Immediately after the publication of Michael’s Lewis’ tome on HFT, Flash Boys, the SEC had remained generally silent on their actions, only saying they were considering “market structure.” Yesterday’s speech puts a focus on the SEC’s target. The question is: does this focus tackle the central problem or further protect the HFT establishment?
Brokerage firms route trades to firms that provide rebates
In focusing on the “maker-taker” issue, the SEC is considering the relationship between brokerage firms routing orders to sources that provide the brokers a “rebate” on the trades they receive. “any have observed that the maker-taker model may present a conflict of interest between brokers and their customers because broker-dealers are incentivized to send customer orders to the venue that pays the best maker-taker rebate, and not necessarily the venue that provides best execution,” Aguilar said in his comments to the audience of those who would be paying these fees but not receiving benefits.
It is instructive to note the Commodity Futures Trading Commission has long since addressed this issue by requiring all customer orders to route through exchanges and appear in a competitive market place.
“Bait and switch”: Aguilar
Continuing to outline the problem, Aguilar addressed what some consider a “bait and switch” in equity trading. “Another criticism of maker-taker is that it produces quoted spreads that do not represent actual trading costs, thereby decreasing transparency, and could potentially confuse investors about the true costs of trading.” Professional investors such as fund managers have complained that when they look to purchase a stock, the “advertised” price of that stock displayed on the screen is quickly withdrawn and replaced with a higher price by HFT firms who see the trade coming and get in front of the stock by a nanosecond.
“Others claim that maker-taker has contributed to a market structure in which order execution is too fragmented among exchanges, dark pools, and broker-dealers that execute orders internally and that it has incentivized some market participants, including high-frequency traders, to trade primarily, if not solely, to profit from collecting maker-taker rebates,” Aguilar continued, tackling two critical topics in one sentence. In the first sentence component, he is addressing the issue that there are 13 public exchanges and now 40 dark pools – a market development that analysts such as Larry Tabb observed the SEC did not anticipate, as reported in ValueWalk yesterday. Some fragmentation is considered a positive, as it creates competition, but with over 50 exchanges being lightly regulated dark pools the system has become unwieldy and could stand to be consolidated to a degree.

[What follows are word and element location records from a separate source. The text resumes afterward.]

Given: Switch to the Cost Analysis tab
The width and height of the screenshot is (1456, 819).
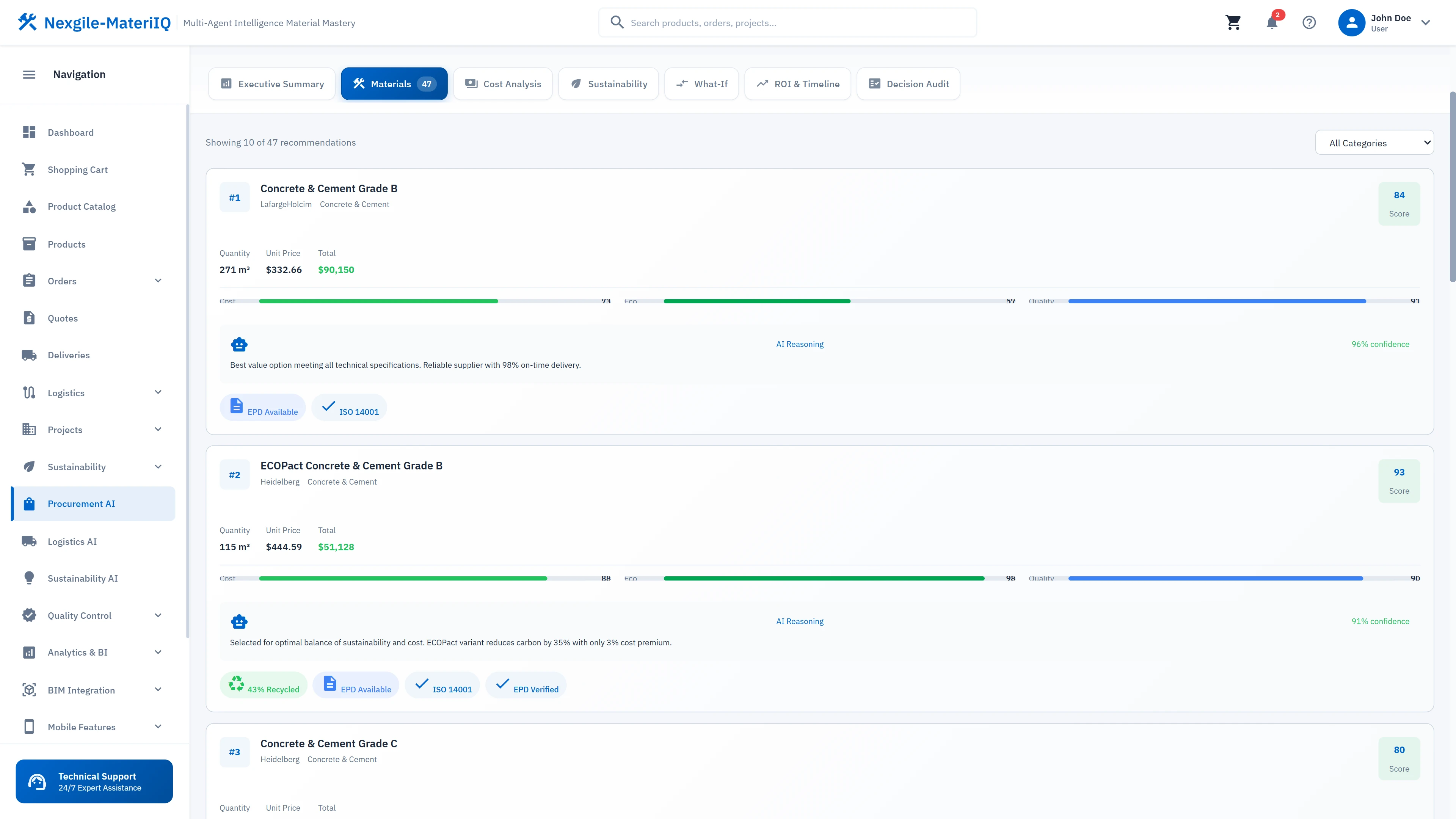Looking at the screenshot, I should click(502, 84).
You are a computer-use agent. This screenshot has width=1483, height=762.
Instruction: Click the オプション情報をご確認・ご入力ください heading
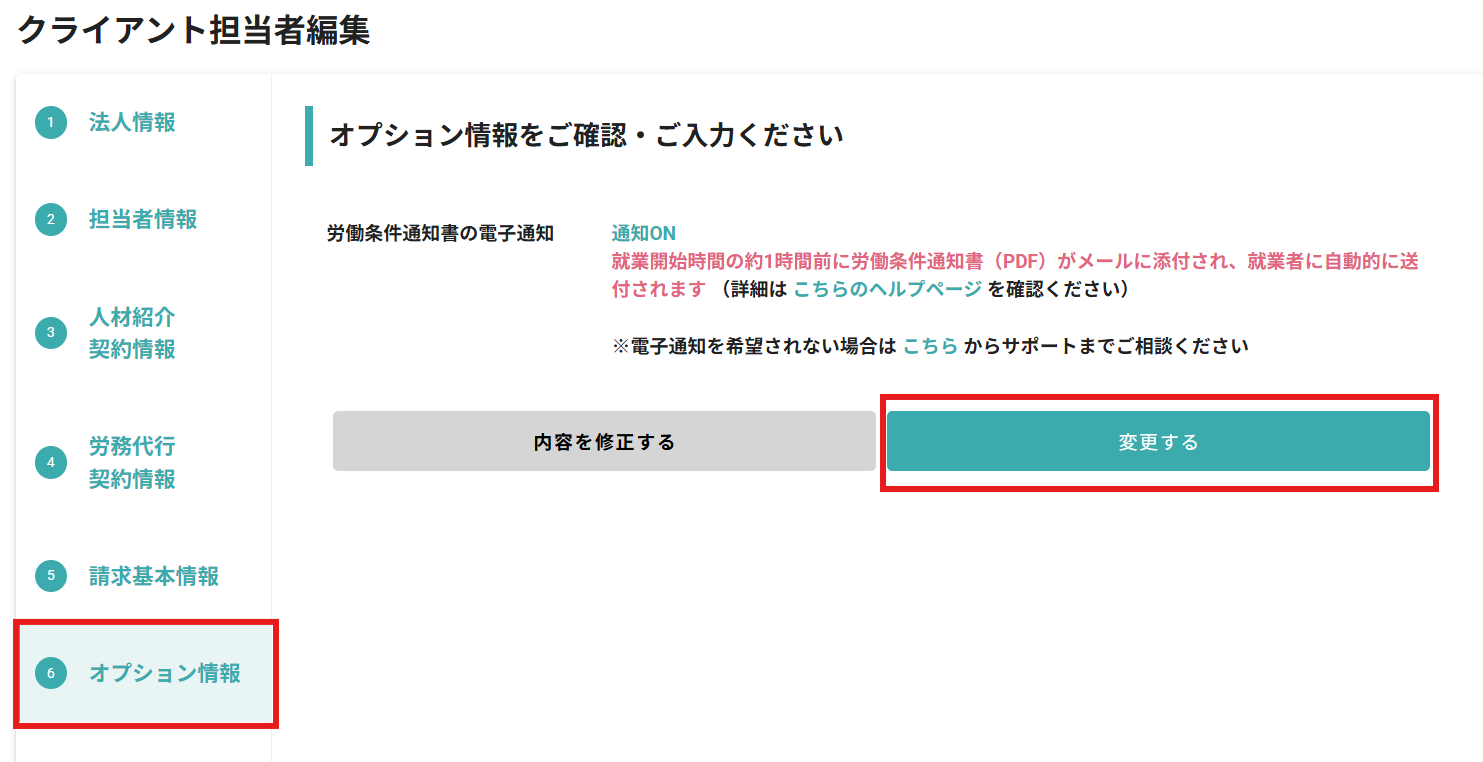(x=586, y=135)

Call to refund little-disclosed rebates to customers
The second component that Aguilar addresses is HFT firms being motivated to trade based on rebates. Rebates have been used as a method to motivate true market makers to provide two sided liquidity, firms that were not making directional bets. A key concern is HFT firms, however, who make directional bets and also “pile on” to major market moves and are said to exacerbate “flash crash” moves. As a sidebar, in the SEC’s flash crash report missed the impact that directional HFT firms had in “piling on” to exaggerate the market move.
Then Aguilar pointed to a potential solution sure to rile the powerful HFT financial lobby: “Some have argued that in order to mitigate this conflict, broker-dealers should be required to pass the maker-taker rebates they receive to their customers.” Such proposed changes would require regulators open examination of what is known as “Regulation NMS,” which guides order routing processes and whose rule writing was influenced by the financial lobby during its development.
What Aguilar is proposing is that investors would be the beneficiary of regulatory focus. That would be interesting.